The script was fully fleshed out in English first, then I adapted the dialogue so it would make sense to a French audience. Doing it this way allowed us to look at the dialogue from all angles and it was easier to make Rex sound like someone who learns and evolves with the language as he spends more time in France. Another challenge was reverting back to English with the subtitles. Some of the jokes were difficult to translate into English, such as “Therapute” as you point out, but we were okay with that.

Sworn Frenemies Trailer

What was your favourite scene/episode to create and shoot?

WC: The most fun was the scene where Esther and Rex are bouncing on the bed. The foot massage scene was also fun. I always love shooting the ludicrous scenes of anything. I have a weird sense of humour. I also loved creating the video game.

AG: It’s so hard to choose. It’s like choosing your favourite kidney. I loved shooting all the fantasy scenes in Episode 4. I love how they escalate to Esther’s ludicrous last fantasy. I think it’s a nice break from the world of the story and acting-wise it was fun playing into her alter-egos. The bed scene in Episode 5 where they have the unsexiest bed scene you can fathom was a lot of fun to shoot too.  We were running out of time and we had to rush like total maniacs. The energy was really high and we just rolled with it.

Has the end product strayed far from your initial vision?

WC: Other than the end product not making so much money that I can buy my own island, no. Seriously, I think we were really lucky to get such a great crew together. Everyone was awesome. Céline Nyanga (director/editor) and Kevin Burke (director of photography) are so easy and fun to work with and are both excellent at what they do. Also, our producers Zubi Mohammed and Eryn Rea always do a great job keeping the project on track. The better your producer(s), the closer you are able to stay to your initial vision. Plus, none of our team are micromanagers which makes it all go easier.
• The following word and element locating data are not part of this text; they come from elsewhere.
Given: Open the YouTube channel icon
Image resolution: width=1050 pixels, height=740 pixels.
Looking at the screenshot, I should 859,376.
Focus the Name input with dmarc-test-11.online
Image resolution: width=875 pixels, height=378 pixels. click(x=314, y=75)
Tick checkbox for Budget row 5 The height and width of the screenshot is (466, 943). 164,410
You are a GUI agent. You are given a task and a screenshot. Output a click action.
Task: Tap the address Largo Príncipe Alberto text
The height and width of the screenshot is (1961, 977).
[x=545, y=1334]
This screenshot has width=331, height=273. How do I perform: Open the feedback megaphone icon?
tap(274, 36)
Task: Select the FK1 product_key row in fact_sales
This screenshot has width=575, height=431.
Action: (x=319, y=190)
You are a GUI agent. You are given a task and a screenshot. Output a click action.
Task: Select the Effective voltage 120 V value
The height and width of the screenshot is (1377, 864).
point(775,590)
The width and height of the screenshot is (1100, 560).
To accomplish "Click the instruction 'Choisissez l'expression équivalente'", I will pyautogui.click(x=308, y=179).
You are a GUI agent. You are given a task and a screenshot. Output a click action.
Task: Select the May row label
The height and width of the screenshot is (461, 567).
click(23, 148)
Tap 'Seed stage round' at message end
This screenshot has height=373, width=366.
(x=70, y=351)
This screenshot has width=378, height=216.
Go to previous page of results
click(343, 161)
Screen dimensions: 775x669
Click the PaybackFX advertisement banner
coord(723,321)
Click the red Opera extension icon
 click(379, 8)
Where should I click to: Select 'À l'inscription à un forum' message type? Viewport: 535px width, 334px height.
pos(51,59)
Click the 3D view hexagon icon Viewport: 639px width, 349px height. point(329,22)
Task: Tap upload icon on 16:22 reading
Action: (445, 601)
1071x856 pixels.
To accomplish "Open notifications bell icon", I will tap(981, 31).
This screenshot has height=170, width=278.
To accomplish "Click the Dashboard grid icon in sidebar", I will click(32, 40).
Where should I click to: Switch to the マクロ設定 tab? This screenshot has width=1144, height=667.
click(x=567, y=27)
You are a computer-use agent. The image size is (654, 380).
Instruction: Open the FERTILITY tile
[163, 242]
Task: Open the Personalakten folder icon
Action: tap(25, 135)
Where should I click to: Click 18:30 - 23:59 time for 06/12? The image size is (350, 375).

AG: The end product did so much justice and more to the initial vision. I was thrilled when Céline Nyanga agreed to direct. I had seen her play “Uterine Affairs” at the Fringe Festival in Los Angeles, and it was brilliant. She knows how to navigate the absurd in a subtle and intelligent way. She brought so much of her own creativity to the piece. Also, I am eternally grateful to Magnussen Media Group who are so wonderful to work with, and who put a fantastic crew together. Kevin Burke, our Director of Photography, brings years of experience and is an absolute pleasure to work with. Everyone from the producing team to the crew and post-production team got so involved with the series. I did not expect that at all. And then there was the magic of the dream cast who crossed our paths. The project attracted people who “got it” and loved it and I was really touched by everyone’s level of commitment.

What’s next for the show? Are you planning on making more episodes?

WC: We will be making more episodes after the COVID craziness is over. I’m definitely excited about getting more into Esther and Rex’s strange backgrounds and their real motivations.

AG: We hope so! We would love to pursue the adventure. We shot the first six episodes so far and we have another six ready to go that would complete Season One. Esther and Rex’s dynamic gets crazier and crazier as they keep revealing who they truly are.